WRITTEN TASK: Convert the material, starting at its first line and ending at the line that contains "Open the Never", into a JSON list of strings with one string per line and blank lines omitted.

PROVIDED MATERIAL:
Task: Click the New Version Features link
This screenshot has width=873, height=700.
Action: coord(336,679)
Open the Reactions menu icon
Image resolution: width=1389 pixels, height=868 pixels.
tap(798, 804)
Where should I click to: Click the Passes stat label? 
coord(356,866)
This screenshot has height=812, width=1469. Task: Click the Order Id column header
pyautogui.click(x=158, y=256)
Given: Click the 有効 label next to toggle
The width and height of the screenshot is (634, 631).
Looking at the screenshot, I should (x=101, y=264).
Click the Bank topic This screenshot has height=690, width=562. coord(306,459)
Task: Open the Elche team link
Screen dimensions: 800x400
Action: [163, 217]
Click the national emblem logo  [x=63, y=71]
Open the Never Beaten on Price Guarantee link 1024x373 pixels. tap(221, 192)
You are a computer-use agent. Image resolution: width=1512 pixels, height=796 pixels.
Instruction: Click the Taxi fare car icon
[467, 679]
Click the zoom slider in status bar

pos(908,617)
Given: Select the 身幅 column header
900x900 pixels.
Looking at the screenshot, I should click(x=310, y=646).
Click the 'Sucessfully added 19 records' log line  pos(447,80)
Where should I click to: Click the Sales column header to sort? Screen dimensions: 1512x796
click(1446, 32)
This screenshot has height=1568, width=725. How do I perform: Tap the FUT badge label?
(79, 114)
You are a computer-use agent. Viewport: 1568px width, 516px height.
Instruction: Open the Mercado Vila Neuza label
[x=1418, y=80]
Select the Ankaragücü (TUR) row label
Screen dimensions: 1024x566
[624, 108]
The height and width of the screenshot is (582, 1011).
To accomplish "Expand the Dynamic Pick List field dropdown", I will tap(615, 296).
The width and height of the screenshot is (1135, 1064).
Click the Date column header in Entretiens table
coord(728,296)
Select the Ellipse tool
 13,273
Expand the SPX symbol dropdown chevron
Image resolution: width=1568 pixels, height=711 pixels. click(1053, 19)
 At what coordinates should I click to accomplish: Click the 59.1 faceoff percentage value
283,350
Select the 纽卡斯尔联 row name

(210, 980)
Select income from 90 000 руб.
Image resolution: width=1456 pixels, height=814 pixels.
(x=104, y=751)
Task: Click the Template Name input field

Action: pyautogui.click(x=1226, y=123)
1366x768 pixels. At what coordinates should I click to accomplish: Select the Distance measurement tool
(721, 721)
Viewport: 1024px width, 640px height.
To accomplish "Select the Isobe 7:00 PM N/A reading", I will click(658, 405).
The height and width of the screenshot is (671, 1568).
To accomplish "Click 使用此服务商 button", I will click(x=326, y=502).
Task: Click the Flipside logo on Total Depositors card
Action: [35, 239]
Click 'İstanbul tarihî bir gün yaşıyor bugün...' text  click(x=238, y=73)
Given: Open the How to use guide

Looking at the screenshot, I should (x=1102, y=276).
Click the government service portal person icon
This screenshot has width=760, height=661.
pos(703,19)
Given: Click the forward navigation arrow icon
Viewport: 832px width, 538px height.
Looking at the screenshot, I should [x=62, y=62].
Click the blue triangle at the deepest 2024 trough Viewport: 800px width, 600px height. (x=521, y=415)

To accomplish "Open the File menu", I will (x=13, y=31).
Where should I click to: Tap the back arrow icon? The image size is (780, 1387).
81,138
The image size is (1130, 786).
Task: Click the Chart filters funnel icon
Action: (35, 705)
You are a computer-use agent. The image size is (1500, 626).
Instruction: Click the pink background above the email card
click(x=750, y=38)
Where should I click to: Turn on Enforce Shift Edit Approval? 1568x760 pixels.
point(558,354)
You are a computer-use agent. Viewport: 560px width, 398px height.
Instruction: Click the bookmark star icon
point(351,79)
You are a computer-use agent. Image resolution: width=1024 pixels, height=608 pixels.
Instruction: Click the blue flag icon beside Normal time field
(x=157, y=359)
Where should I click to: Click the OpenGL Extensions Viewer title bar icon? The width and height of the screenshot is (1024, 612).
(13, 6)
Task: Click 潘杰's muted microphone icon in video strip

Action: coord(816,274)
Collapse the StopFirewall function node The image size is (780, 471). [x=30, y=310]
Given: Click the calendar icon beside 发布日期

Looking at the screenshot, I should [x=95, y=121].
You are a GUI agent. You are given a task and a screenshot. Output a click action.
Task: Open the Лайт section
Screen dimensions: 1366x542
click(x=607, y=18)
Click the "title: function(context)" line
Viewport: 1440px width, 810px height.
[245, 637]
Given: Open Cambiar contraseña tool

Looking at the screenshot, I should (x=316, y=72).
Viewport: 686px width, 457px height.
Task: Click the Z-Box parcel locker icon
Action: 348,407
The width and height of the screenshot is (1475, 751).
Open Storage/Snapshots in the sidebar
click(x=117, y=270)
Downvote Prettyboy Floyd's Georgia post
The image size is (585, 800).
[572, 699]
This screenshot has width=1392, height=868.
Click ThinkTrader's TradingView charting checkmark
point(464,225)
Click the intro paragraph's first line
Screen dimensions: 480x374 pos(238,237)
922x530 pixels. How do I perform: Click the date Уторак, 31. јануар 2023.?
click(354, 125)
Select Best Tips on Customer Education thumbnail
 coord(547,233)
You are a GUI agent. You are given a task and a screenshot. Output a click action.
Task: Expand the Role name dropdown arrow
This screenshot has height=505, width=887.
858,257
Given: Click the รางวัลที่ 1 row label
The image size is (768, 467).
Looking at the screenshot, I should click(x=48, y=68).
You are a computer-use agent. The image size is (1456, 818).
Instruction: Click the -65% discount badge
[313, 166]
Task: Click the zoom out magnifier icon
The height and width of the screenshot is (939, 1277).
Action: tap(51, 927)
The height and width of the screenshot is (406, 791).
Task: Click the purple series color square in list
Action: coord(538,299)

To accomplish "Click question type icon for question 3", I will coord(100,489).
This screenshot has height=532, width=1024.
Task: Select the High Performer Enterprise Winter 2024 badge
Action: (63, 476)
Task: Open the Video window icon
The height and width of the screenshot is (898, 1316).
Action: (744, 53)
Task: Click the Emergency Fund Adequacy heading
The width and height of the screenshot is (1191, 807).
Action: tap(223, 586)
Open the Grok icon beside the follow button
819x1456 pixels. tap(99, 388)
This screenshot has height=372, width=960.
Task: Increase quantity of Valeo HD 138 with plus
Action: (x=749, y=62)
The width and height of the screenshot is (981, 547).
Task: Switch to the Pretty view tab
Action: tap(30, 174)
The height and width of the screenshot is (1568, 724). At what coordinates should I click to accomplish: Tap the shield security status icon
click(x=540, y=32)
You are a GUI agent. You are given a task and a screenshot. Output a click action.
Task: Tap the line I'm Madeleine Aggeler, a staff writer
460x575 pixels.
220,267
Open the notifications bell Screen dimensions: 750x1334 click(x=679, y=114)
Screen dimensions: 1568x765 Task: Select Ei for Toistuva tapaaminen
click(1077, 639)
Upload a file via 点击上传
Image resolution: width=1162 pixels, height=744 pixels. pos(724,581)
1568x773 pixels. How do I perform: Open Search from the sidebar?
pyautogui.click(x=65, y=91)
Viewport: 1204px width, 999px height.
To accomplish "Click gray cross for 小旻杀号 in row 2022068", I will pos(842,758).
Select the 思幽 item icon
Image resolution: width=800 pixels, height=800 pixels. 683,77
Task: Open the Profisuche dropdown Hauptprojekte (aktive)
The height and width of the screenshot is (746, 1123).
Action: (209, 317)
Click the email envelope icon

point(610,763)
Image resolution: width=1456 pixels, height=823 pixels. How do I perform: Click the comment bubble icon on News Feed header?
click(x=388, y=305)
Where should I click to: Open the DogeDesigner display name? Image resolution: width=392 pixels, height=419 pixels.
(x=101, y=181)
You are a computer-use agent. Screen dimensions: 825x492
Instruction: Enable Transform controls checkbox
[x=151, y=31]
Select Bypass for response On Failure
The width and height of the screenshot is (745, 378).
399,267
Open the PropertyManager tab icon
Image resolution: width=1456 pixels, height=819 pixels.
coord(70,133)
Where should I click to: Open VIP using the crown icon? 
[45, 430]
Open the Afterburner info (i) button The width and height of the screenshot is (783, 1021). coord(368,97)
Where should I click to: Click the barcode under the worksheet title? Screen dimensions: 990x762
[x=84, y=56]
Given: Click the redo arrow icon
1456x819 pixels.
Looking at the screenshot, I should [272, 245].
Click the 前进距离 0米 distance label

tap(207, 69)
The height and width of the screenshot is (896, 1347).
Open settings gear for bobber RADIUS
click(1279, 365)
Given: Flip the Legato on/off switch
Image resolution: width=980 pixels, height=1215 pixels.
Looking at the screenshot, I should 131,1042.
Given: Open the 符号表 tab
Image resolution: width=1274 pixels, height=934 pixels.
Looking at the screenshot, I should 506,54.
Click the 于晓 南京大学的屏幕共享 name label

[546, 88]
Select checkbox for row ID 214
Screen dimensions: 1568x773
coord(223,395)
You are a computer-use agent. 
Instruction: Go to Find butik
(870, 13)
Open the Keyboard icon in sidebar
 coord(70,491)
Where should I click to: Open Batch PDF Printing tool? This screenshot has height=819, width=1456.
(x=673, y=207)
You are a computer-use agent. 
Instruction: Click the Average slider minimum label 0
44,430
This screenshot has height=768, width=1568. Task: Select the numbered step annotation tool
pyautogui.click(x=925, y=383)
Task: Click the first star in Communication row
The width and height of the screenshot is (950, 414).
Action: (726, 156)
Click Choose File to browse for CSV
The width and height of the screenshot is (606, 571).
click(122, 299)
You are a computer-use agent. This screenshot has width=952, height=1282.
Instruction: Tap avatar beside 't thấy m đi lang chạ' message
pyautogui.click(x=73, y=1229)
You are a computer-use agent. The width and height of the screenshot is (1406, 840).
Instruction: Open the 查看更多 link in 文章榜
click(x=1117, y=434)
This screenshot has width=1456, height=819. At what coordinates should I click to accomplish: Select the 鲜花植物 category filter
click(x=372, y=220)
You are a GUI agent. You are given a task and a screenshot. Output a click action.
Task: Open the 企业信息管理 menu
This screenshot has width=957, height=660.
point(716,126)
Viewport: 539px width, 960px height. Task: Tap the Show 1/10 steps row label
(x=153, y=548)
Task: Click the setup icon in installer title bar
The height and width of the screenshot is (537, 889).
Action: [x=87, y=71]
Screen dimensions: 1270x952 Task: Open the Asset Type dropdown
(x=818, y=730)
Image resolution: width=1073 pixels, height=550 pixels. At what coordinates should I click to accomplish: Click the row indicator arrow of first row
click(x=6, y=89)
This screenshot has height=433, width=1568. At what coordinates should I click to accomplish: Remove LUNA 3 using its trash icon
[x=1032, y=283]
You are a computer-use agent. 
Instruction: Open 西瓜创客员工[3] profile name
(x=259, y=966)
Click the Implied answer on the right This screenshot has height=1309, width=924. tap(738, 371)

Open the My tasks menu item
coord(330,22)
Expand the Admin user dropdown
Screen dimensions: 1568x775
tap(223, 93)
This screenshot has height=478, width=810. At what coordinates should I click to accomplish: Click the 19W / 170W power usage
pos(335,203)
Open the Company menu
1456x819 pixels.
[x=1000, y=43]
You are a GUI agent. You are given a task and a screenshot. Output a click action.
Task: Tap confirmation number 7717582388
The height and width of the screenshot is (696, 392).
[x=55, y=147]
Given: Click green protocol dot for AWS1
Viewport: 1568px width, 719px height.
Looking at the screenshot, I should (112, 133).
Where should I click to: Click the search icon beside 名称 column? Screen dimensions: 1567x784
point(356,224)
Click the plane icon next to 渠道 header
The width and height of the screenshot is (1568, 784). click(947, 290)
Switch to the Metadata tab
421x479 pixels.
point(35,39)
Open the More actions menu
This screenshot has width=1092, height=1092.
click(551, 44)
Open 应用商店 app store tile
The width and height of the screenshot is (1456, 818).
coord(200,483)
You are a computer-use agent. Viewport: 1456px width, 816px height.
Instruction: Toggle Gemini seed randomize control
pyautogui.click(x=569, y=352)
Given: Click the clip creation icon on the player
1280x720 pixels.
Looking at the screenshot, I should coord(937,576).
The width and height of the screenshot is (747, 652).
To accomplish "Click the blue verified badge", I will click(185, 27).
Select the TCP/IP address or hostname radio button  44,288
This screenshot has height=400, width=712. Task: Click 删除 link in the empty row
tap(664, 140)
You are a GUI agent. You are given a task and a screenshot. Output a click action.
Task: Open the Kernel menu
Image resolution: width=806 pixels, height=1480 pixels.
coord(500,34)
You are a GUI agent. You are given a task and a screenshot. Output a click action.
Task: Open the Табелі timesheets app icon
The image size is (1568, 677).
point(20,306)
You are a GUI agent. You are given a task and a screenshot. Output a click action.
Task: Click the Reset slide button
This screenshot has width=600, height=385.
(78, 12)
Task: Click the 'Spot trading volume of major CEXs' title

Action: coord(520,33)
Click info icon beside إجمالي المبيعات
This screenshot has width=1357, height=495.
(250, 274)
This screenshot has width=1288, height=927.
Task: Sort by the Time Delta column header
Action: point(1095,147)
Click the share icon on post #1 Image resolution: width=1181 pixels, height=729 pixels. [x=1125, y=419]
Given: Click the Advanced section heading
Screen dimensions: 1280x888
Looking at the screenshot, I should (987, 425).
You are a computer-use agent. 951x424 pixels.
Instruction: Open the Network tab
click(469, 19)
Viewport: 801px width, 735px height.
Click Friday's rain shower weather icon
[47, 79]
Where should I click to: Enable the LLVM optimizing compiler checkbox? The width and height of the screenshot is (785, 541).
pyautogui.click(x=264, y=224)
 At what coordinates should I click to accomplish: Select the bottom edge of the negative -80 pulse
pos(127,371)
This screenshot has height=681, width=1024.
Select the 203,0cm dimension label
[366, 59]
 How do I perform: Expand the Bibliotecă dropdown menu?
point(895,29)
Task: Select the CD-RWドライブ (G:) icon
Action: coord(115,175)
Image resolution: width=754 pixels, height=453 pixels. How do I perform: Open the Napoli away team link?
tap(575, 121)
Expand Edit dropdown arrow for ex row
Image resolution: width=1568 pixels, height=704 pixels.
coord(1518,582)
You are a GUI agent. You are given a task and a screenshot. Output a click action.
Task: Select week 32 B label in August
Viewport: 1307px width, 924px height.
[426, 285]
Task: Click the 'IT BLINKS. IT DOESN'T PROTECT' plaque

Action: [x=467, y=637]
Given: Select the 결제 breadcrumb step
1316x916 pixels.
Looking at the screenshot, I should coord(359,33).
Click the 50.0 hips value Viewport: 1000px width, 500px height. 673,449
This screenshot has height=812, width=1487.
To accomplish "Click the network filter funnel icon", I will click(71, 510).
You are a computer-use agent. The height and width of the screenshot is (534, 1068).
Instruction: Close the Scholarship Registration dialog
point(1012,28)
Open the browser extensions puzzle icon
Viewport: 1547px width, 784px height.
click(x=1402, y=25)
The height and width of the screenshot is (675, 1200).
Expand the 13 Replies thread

THE RESULT:
[
  "Task: Click the New Version Features link",
  "This screenshot has width=873, height=700.",
  "Action: coord(336,679)",
  "Open the Reactions menu icon",
  "Image resolution: width=1389 pixels, height=868 pixels.",
  "tap(798, 804)",
  "Where should I click to: Click the Passes stat label? ",
  "coord(356,866)",
  "This screenshot has height=812, width=1469. Task: Click the Order Id column header",
  "pyautogui.click(x=158, y=256)",
  "Given: Click the 有効 label next to toggle",
  "The width and height of the screenshot is (634, 631).",
  "Looking at the screenshot, I should (x=101, y=264).",
  "Click the Bank topic This screenshot has height=690, width=562. coord(306,459)",
  "Task: Open the Elche team link",
  "Screen dimensions: 800x400",
  "Action: [163, 217]",
  "Click the national emblem logo  [x=63, y=71]",
  "Open the Never Beaten on Price Guarantee link 1024x373 pixels. tap(221, 192)"
]